-------- SELECTED TEXT

Actually, you get there in a Garuda DC-10. It’s got an airport like LAX. You don’t have to live in a little grass shack. You can live in a Sheraton with marble floors and swimming pools and a lobby open to the trade winds. Your back yard is the Indian Ocean, but there are no copra boats out there, only the yachts of millionaires where once the prowling destroyers plied the waters in search of enemy submarines.

It’s a Third World country, but it is populated by the happiest people this side of an office Christmas party. Either they’re born with smiles on their faces or they just thought of a joke. I never saw so damn many teeth in my life. You’d think everyone just won a lottery.

You expect it in the luxury hotels or on Garuda, Indonesia’s own airline, but when you get it from a traffic cop--well, you know you’re not in New York City. Even the thugs are polite.

If the people are nice, another indigenous group--the monkeys--aren’t. When my lovely lady, Linda, and I went out to tour a Hindu shrine that was populated by more monkeys than I have ever seen outside a cage, one of them suddenly decided to leap on her.

----------------

◆ EXERCISES:
A. Name every kind of vessel that the travel passage about Indonesia mentions on the waters of the Indian Ocean.
B. Answer each question from the travel passage about Indonesia.
(i) Which airport is the local airport compared to?
(ii) What is Garuda?
(iii) What kind of place did the narrator and Linda go out to tour?
C. Carry the travel passage about Indonesia forward, starting right after its final sentence.
The material after this point has no connection to the travel passage about Indonesia.

-------- SUPPLIED MATERIAL

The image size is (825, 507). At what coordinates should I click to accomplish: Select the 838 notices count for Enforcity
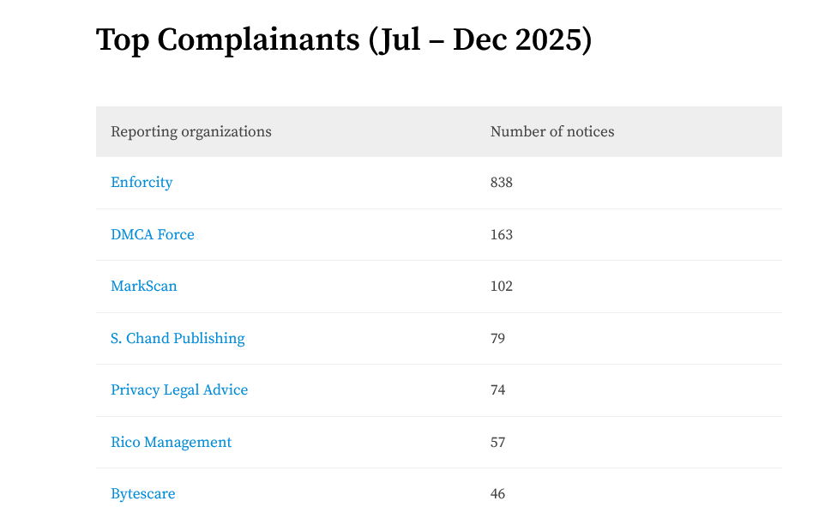coord(502,183)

----------------

◆ RESULTS OF THE EXERCISE:
A. copra boats, yachts of millionaires, destroyers, enemy submarines

B.
(i) LAX
(ii) Indonesia's own airline
(iii) A Hindu shrine

C.
I thought for a moment he was going to carry her up the Empire State Building and I would have to call out fighter planes to get her back--but all he wanted was the bottle of water under her arm. He got that and uncapped it and began to drink from it in a matter of two or three seconds. It usually takes me abut 10 minutes to open one of those sealed water bottles, so you can see how far down the animal scale I am.

The monkeys are natural-born thieves, probably the only ones in the animal kingdom, we found out. They steal earrings, wallets and cameras if the spirit moves them, then they climb trees with their booty and taunt you to come after them. If they ever get guns, they’ll rob trains.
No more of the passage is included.